[START OF Recorded information]
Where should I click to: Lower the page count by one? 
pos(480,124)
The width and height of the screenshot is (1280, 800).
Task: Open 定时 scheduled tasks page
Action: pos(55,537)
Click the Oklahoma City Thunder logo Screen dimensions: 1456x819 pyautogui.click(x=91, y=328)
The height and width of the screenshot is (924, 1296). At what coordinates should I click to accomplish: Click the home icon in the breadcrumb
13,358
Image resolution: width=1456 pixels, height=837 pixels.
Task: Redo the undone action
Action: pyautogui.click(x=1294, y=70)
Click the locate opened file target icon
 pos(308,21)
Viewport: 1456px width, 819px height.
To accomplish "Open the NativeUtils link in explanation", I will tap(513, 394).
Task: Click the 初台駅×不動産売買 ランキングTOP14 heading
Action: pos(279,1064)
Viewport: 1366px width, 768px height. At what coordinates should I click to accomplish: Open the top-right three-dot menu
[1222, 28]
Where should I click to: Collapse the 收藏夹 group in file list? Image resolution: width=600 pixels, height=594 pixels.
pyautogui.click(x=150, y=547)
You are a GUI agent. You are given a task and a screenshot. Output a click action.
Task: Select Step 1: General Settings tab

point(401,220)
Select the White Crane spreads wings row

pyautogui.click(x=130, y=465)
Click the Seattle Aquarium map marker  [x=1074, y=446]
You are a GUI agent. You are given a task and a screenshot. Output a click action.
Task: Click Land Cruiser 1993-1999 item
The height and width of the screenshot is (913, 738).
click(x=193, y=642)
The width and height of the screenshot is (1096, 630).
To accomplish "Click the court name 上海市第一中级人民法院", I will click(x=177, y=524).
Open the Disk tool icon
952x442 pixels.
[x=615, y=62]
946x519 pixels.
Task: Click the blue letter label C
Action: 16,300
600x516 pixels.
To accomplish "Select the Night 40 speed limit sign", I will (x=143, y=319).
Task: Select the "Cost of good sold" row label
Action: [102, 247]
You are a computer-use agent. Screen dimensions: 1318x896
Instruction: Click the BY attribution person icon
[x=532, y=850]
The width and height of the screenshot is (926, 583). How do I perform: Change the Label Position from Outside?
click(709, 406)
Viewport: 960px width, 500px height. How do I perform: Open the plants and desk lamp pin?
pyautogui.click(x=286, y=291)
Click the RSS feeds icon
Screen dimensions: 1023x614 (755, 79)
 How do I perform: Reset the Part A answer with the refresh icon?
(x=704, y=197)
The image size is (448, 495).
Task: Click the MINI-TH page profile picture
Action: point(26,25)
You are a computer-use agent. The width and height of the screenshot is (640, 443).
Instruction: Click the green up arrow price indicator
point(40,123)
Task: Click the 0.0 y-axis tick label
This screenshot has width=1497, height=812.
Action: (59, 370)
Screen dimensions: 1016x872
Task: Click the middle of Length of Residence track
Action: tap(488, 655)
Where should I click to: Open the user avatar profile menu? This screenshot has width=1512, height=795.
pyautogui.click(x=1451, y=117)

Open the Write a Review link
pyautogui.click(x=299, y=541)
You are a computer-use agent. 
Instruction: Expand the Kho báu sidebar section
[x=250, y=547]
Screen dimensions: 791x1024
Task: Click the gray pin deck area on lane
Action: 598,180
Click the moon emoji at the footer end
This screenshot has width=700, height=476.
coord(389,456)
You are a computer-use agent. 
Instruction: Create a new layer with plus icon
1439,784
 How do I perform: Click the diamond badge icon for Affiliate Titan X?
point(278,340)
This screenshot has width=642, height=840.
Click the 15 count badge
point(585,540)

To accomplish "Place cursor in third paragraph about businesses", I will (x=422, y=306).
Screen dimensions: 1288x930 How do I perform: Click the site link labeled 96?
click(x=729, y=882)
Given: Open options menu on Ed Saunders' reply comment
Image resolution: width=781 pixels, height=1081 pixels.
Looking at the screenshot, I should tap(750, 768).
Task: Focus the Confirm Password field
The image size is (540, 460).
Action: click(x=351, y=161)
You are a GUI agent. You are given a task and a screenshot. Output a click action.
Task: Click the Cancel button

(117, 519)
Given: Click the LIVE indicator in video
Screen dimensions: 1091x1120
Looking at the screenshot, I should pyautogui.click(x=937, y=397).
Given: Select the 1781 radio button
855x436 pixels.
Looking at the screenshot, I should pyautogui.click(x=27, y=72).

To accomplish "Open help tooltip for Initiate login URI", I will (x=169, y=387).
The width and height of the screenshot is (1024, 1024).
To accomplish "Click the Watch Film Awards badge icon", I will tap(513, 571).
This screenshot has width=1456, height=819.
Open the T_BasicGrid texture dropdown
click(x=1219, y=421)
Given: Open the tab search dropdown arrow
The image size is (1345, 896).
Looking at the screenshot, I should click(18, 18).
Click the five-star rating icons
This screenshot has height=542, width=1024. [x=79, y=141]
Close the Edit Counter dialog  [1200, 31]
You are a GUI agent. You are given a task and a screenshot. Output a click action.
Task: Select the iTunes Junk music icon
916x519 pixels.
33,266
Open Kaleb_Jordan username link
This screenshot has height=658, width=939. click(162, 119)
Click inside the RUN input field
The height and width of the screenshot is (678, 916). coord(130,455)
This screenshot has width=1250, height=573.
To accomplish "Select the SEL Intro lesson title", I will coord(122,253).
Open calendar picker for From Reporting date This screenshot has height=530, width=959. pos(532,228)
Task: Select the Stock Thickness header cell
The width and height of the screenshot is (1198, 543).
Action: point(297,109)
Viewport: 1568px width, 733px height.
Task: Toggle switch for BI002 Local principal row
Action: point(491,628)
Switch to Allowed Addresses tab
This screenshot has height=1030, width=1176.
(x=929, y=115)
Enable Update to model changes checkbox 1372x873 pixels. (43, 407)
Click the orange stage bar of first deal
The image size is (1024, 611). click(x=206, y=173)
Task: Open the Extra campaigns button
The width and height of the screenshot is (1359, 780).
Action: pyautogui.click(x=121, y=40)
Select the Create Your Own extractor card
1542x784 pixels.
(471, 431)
[END OF Recorded information]
**Written task**
Please list every line in the listing above that contains the word "menu".

**Solved exercise**
Viewport: 1366px width, 768px height. At what coordinates should I click to accomplish: Open the top-right three-dot menu
Where should I click to: Open the user avatar profile menu? This screenshot has width=1512, height=795.
Given: Open options menu on Ed Saunders' reply comment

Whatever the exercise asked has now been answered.